Saisie sur rémunération : quel montant peut prélever le créancier du salarié ?
Le salaire restant après saisie ne peut être inférieur au montant du RSA. - © mactrunk

Un décret paru le 31 décembre modifie le barème des saisies qu’un créancier peut pratiquer sur le salaire de son débiteur.

Le gouvernement a, comme chaque année, revalorisé le barème des saisies sur rémunération. Les données figurent dans un décret publié dimanche 31 décembre au Journal officiel.

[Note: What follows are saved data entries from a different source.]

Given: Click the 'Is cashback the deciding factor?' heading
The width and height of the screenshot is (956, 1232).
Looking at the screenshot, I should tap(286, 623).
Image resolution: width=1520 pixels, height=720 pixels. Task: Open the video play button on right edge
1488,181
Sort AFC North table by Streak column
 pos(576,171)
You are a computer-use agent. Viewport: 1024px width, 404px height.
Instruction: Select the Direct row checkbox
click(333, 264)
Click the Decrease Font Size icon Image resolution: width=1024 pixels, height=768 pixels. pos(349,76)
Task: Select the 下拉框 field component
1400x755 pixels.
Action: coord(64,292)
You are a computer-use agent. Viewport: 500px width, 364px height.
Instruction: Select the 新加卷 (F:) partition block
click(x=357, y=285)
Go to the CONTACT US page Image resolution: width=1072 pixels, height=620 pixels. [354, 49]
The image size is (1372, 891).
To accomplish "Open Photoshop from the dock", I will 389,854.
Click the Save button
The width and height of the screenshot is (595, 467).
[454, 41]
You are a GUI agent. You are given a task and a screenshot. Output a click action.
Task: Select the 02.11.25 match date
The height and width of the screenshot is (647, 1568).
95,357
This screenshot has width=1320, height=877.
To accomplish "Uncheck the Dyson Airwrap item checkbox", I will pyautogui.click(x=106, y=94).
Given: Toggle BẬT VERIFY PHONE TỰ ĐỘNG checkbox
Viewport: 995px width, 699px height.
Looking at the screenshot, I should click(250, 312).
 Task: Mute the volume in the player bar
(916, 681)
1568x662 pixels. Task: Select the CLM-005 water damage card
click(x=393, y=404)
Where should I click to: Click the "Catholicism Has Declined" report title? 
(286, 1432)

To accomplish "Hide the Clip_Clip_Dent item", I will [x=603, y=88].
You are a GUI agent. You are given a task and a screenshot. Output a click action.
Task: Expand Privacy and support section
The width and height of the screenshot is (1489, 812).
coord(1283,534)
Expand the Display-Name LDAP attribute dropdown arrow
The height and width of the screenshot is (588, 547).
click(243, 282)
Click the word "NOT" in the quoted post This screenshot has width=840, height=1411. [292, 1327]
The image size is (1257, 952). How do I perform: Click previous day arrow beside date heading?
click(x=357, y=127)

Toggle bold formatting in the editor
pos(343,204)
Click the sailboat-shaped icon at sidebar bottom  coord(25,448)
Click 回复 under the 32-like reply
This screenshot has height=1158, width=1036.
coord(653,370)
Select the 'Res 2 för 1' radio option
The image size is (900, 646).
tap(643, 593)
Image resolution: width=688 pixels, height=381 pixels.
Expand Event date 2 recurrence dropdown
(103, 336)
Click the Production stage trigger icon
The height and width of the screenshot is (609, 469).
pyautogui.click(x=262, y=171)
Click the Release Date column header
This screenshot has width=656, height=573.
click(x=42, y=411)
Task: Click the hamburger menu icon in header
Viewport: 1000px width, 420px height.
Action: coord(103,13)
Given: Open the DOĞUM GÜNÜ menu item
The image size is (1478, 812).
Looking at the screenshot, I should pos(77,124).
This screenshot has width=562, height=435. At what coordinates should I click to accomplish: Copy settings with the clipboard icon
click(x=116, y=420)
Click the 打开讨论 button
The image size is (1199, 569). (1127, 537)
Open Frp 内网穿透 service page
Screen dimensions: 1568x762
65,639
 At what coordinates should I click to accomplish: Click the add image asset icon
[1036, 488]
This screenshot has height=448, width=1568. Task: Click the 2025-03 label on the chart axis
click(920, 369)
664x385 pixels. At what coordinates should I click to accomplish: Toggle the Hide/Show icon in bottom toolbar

Le barème des saisies de salaires pratiquées par le créancier – personne qui exige l’exécution d’une obligation, en l’occurrence le versement d’une somme d’argent, par son débiteur – est le suivant :

Rémunération nette perçue par le débiteur dans les douze mois précédant la notification de la saisie Fraction susceptible d’être saisie par le créancier
3 760 € 1/20
Entre 3 760 et 7 340 € 1/10
Entre 7 340 et 10 940 € 1/5
Entre 10 940 et 14 530 € 1/4
Entre 14 530 et 18 110 € 1/3
Entre 18 110 et 21 760 € 2/3
Plus de 21 760 € 100 %

Ces seuils concernent seulement les débiteurs vivant seuls. Ils sont augmentés de 1 440 € par personne à charge, en application de l’article R. 3252-3 du Code du travail.

Une fraction insaisissable, l’équivalent du RSA

Le barème s’applique seulement aux saisies sur les « sommes dues à titre de rémunération à toute personne salariée ou travaillant, à quelque titre ou en quelque lieu que ce soit, pour un ou plusieurs employeurs », selon l’article L. 3252-1 de ce code.

Le salaire restant après saisie ne peut être inférieur au montant du RSA (revenu de solidarité active), qui atteint 545,48 € pour une personne seule.